An elderly couple sit on a bench next crocus flowers in a park in Duesseldorf March 17, 2010. REUTERS/Ina Fassbender

LONDON (Reuters) - Facing aging populations and ballooning healthcare and pension bills, governments must reform welfare systems or face a deterioration in their credit ratings, Standard & Poor's said in a report on Thursday.

The ratings agency looked at 58 nations to assess the economic consequences of demographic changes and concluded that unless countries implemented reforms, more than a quarter of them could have "speculative-grade", or junk, ratings by 2050.

A 2013 report by the agency, which covered fewer countries, found that 60 percent could see their debt being rated as junk by mid-century.

"Over the last five to six years, many sovereigns have introduced structural reforms, and at the same time they have been reducing deficits, which widened very significantly in the aftermath of the financial crisis in 2008," said Marko Mrsnik, director of sovereign ratings and one of the report's authors.

But Mrsnik said there were "steep challenges ahead", with governments facing a tough balancing act between ensuring sustainability while preventing a rise in inequality and poverty.

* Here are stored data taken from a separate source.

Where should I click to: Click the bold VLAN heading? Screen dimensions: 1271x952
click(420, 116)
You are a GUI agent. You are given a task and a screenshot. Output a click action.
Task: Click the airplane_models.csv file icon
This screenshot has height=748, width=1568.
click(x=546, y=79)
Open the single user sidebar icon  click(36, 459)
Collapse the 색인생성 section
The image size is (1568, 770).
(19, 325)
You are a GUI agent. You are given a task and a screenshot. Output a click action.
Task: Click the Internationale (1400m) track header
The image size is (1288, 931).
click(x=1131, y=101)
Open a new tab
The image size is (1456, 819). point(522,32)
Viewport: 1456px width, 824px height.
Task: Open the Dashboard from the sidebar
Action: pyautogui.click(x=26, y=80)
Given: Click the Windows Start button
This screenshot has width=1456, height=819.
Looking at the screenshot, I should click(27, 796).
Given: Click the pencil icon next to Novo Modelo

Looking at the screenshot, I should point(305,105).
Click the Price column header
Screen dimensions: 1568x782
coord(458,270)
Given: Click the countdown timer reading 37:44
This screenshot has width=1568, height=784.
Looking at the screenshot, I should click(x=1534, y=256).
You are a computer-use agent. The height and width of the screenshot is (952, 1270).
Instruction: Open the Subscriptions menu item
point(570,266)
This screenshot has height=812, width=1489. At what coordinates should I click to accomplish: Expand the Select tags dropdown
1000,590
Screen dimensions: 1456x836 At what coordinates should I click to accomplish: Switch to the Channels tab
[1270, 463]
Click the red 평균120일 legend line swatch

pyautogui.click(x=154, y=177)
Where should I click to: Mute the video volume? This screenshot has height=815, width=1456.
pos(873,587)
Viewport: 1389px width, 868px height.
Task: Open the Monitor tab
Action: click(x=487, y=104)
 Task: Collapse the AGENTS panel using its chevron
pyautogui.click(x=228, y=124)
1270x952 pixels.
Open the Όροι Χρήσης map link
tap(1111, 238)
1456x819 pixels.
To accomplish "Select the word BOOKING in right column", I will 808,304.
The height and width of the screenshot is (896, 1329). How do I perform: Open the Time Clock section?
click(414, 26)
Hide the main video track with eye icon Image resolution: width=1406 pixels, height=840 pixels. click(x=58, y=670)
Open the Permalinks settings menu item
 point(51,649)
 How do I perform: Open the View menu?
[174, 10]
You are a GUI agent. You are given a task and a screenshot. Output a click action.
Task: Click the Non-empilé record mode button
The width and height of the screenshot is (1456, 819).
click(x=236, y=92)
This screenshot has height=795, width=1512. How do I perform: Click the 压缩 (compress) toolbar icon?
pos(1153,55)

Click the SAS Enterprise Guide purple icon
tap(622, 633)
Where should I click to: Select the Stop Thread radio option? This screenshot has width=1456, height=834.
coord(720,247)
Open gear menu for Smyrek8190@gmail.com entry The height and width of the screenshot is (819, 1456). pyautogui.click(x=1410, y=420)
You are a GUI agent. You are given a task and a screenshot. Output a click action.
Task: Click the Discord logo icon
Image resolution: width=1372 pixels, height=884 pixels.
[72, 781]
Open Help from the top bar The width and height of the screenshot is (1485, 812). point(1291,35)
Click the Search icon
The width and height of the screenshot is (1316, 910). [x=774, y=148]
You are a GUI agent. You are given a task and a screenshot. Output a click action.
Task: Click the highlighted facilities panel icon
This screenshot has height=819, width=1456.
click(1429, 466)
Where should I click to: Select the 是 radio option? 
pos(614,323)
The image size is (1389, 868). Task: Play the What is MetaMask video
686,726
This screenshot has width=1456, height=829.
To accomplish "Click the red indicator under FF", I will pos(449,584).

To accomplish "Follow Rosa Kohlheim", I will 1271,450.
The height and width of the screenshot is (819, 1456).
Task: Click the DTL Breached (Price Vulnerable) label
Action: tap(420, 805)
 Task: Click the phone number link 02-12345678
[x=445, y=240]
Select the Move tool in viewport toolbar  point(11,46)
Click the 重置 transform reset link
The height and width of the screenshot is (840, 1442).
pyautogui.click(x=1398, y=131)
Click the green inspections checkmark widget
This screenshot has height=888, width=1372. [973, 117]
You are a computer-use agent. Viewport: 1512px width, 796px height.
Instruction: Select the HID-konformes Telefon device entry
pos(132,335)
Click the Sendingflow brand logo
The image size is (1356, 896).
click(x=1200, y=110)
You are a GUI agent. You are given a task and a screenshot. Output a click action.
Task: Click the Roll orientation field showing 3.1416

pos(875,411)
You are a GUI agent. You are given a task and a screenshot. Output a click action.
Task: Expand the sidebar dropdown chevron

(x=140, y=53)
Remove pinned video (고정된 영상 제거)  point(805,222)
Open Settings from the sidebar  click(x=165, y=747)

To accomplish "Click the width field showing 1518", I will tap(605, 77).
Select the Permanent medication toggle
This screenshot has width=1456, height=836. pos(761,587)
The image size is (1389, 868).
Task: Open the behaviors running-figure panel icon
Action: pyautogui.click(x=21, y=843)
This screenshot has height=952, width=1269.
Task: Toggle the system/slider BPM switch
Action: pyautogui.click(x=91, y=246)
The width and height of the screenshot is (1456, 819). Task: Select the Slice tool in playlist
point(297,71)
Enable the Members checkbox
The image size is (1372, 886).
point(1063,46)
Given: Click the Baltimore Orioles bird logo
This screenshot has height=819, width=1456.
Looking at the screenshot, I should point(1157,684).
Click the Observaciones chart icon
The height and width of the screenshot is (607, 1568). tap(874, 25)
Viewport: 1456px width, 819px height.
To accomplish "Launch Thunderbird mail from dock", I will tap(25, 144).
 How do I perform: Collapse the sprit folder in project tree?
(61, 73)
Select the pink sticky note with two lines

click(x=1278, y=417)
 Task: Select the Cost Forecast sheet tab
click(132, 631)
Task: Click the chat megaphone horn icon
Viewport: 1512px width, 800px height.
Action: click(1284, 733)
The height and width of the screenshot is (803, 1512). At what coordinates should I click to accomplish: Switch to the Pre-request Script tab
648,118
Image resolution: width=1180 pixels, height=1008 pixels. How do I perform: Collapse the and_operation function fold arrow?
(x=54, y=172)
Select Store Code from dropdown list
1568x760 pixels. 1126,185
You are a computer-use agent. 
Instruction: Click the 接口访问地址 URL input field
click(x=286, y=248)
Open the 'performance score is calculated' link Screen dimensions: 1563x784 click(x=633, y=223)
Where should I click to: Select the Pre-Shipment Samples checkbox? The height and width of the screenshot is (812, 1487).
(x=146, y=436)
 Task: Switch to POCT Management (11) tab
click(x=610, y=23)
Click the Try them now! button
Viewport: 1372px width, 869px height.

Emerging economies were in a more difficult position overall, as the benefits of having a generally younger population in the near term would be followed by the challenge of a rapid demographic shift down the line.

"There is still is a demographic dividend – they still have high fertility rates, they are still experiencing an increase in life expectancy, so that means there is still potential for them to reap benefits of this dividend," said Mrsnik.

"But at the same time they should be mindful of the lessons that are being learned across the advanced sovereigns which means at some point the demographic shift will be so strong that it will need to be accompanied by adequate policies."

The report - which covers countries representing 70 percent of the world's population - found that Ukraine, Brazil, China and Saudi Arabia would face the fiercest pressure on budgets from ballooning pension spending.

S&P based its study on demographers' expectations that the ratio of old-age dependency - the number aged over 65 relative to those aged 15-64 - will double by 2050 in most countries.

Eastern European countries are expected to see a particularly steep rise in the ratio, as overall population trends are amplified by the emigration of young workers.